Poi una buona continuità anche nell’esperienza allo Spezia, impreziosita anche da un gol, molto simbolico siglato contro l’Inter. E da un gol, altrettanto simbolico siglato proprio contro il Milan, quando ancora il papà era direttore nei ranghi societari: un gol “scritto” come affermato da Paolo, che se lo aspettava e ha raccontato di essersi allenato davanti allo specchio per una settimana per apparire impassibile al momento della segnatura che considerava, come poi è stato, inevitabile.
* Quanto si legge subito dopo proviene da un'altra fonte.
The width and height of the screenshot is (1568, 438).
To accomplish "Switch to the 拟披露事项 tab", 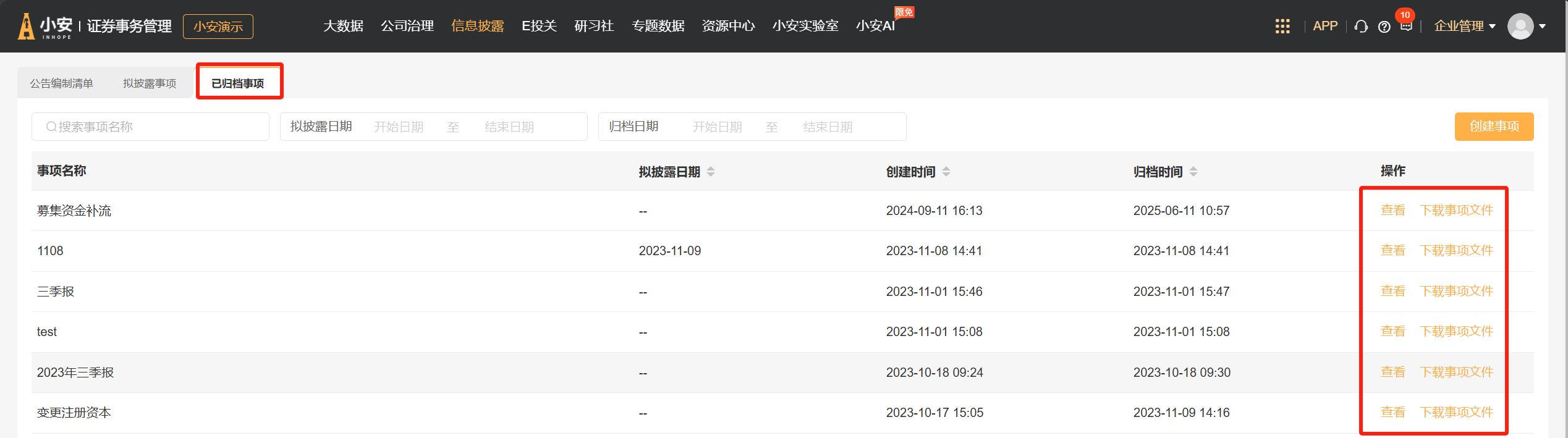I will (150, 83).
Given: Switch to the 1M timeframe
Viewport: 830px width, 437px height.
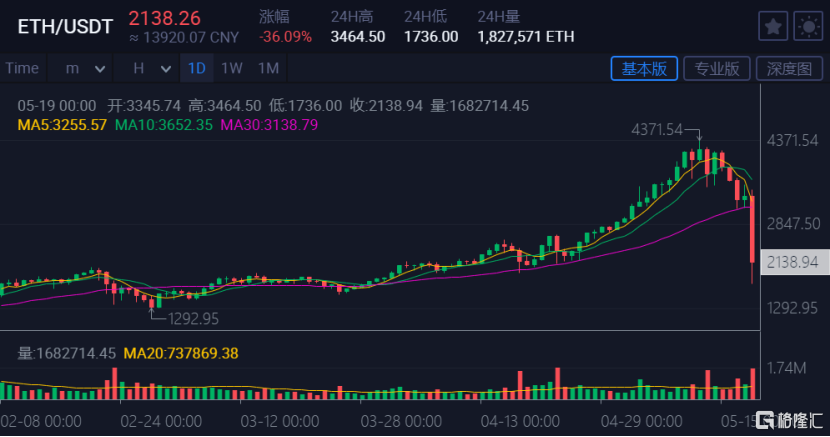Looking at the screenshot, I should tap(268, 68).
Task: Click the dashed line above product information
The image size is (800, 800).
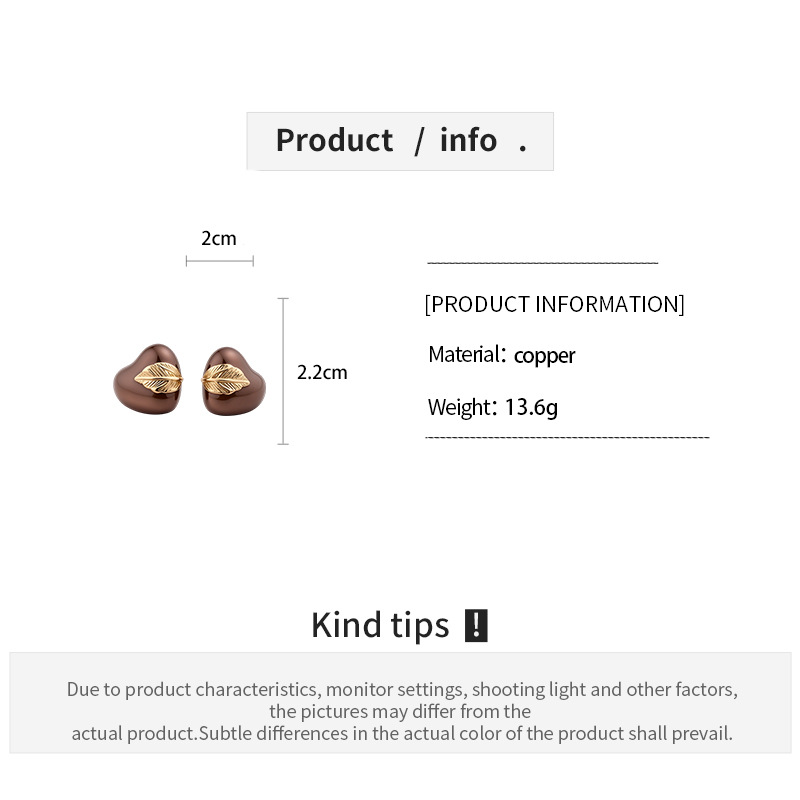Action: coord(543,263)
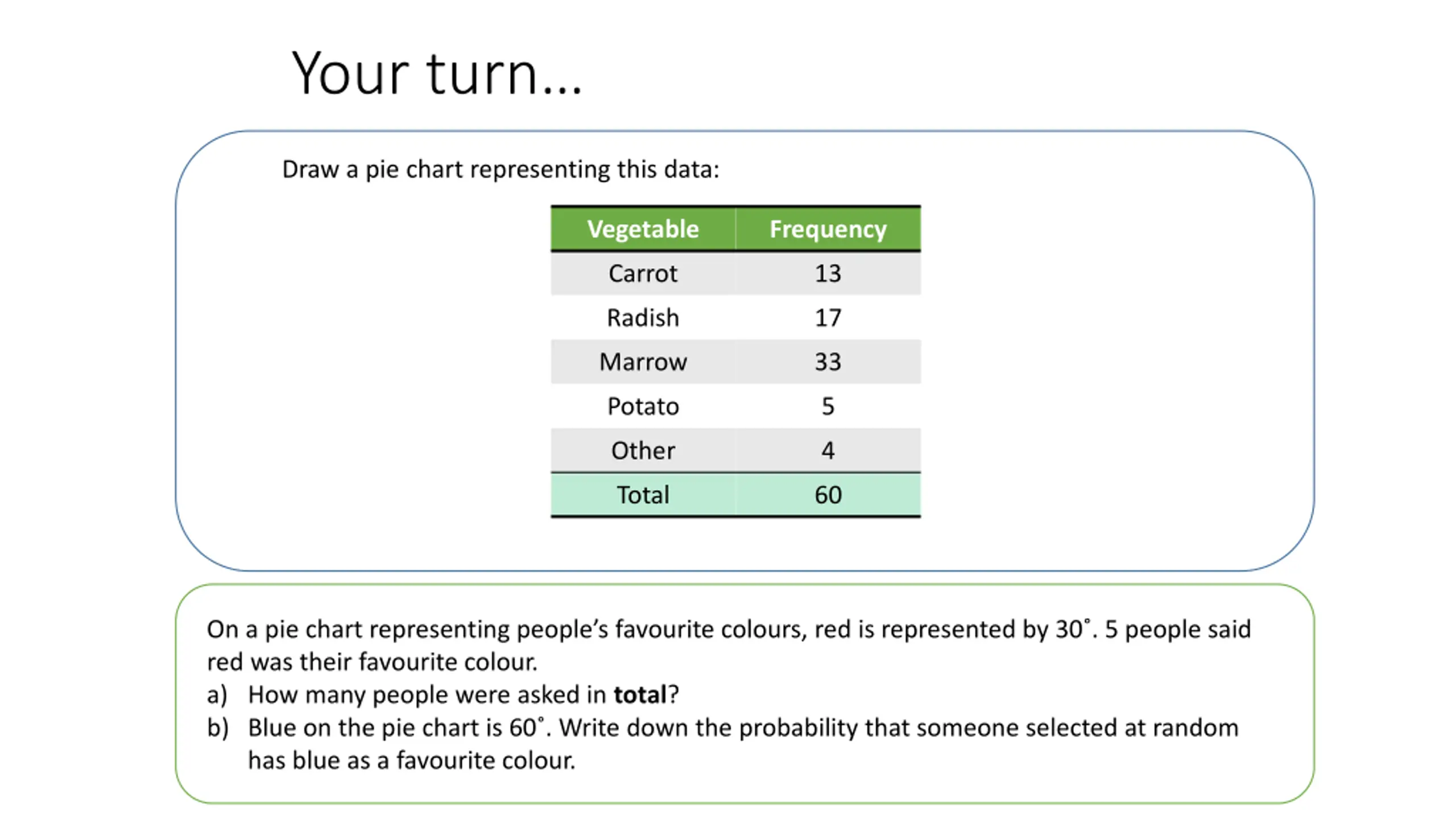
Task: Select the Carrot table cell
Action: click(643, 274)
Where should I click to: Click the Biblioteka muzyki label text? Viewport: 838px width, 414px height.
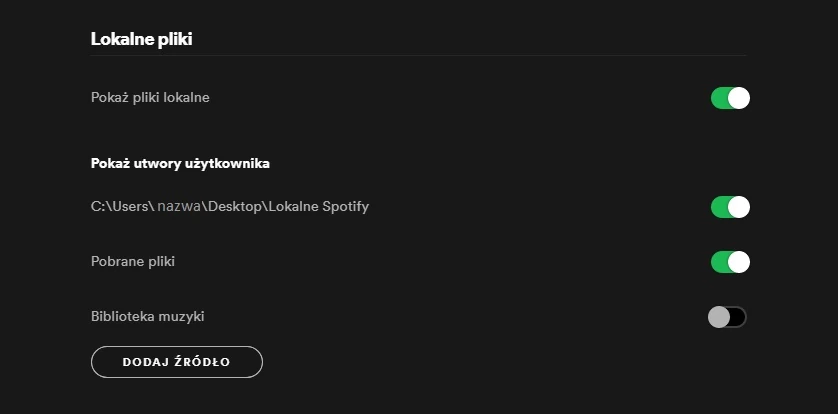(x=148, y=317)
Insomma, possiamo affermare che la Trilogia adesso è possibile.
Paolo ha assistito da dentro alla società ai primi passi di Daniel nel calcio che conta, ora il ragazzo sembra avere le spalle abbastanza larghe da costruirsi una carriera di tutto rispetto anche da solo, nonostante quel cognome così ingombrante per il calcio italiano.
Cesare invece il primo gol, così come il debutto, del nipote lo ha visto da lassù. Se ne è andato il 3 aprile 2016 dopo una breve ma fatale malattia.
La moglie Marisa, sposata 54 anni anni prima, lo ha seguito poco dopo il 28 luglio dello stesso anno.
Riposano uno di fianco all’altro nel cimitero Monumentale di Milano.
E da lassù siamo sicuri che il buon Cesare guardi tutte le gare del Milan con il suo mentore, Nereo Rocco.
In fondo anche per i Diavoli c’è posto in Paradiso.